##### The data
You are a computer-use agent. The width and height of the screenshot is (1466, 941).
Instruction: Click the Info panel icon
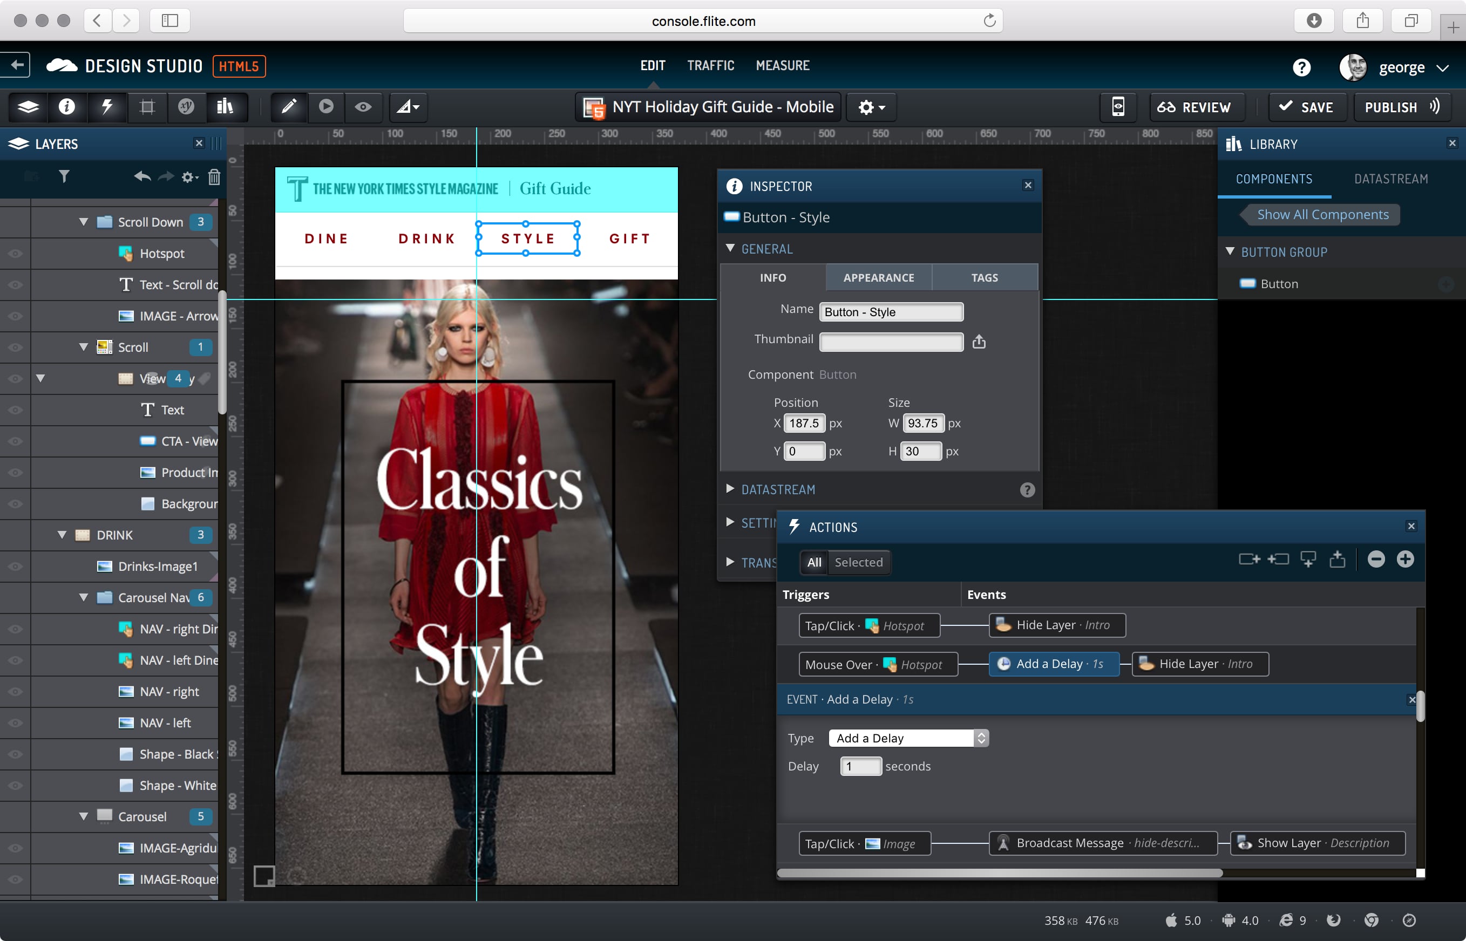(x=64, y=106)
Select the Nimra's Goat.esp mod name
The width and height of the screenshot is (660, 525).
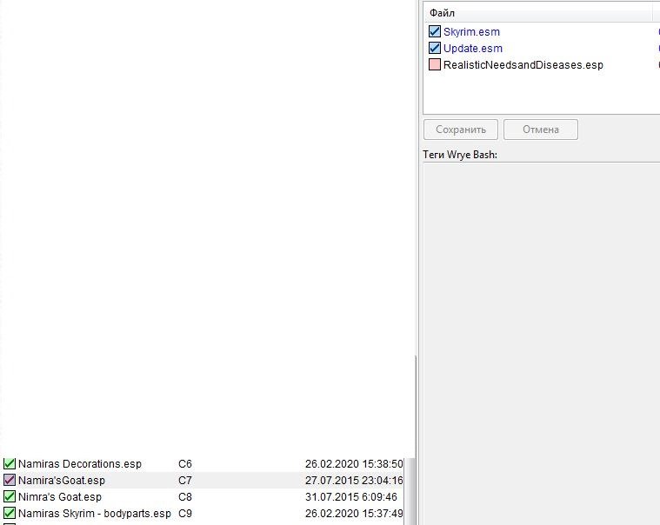click(x=59, y=497)
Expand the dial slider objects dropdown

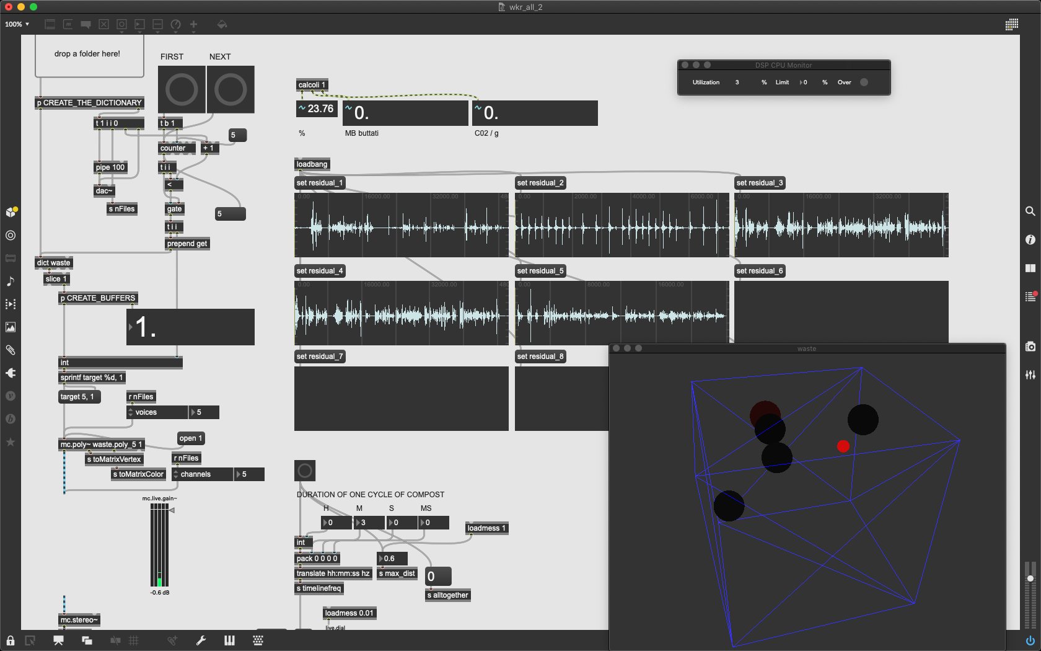point(175,25)
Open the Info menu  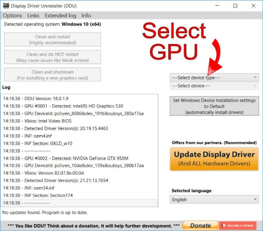[x=86, y=15]
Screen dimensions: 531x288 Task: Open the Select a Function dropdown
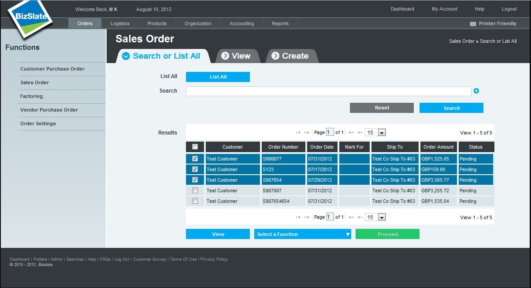302,234
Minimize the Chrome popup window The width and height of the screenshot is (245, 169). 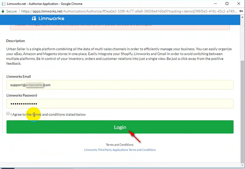coord(215,4)
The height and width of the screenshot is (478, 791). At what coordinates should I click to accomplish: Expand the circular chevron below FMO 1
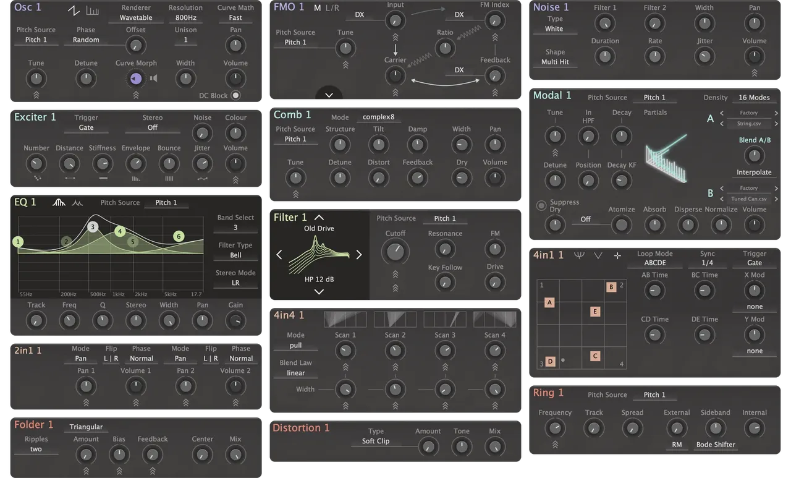329,95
##########
Exercise requirements: Beginning with the line that contains "The height and" and ending with the last line of the data, restate each line word for word. Exclude the pictures.

Solution to the problem:
The height and width of the screenshot is (478, 791). At what coordinates should I click to accomplish: Expand the circular chevron below FMO 1
329,95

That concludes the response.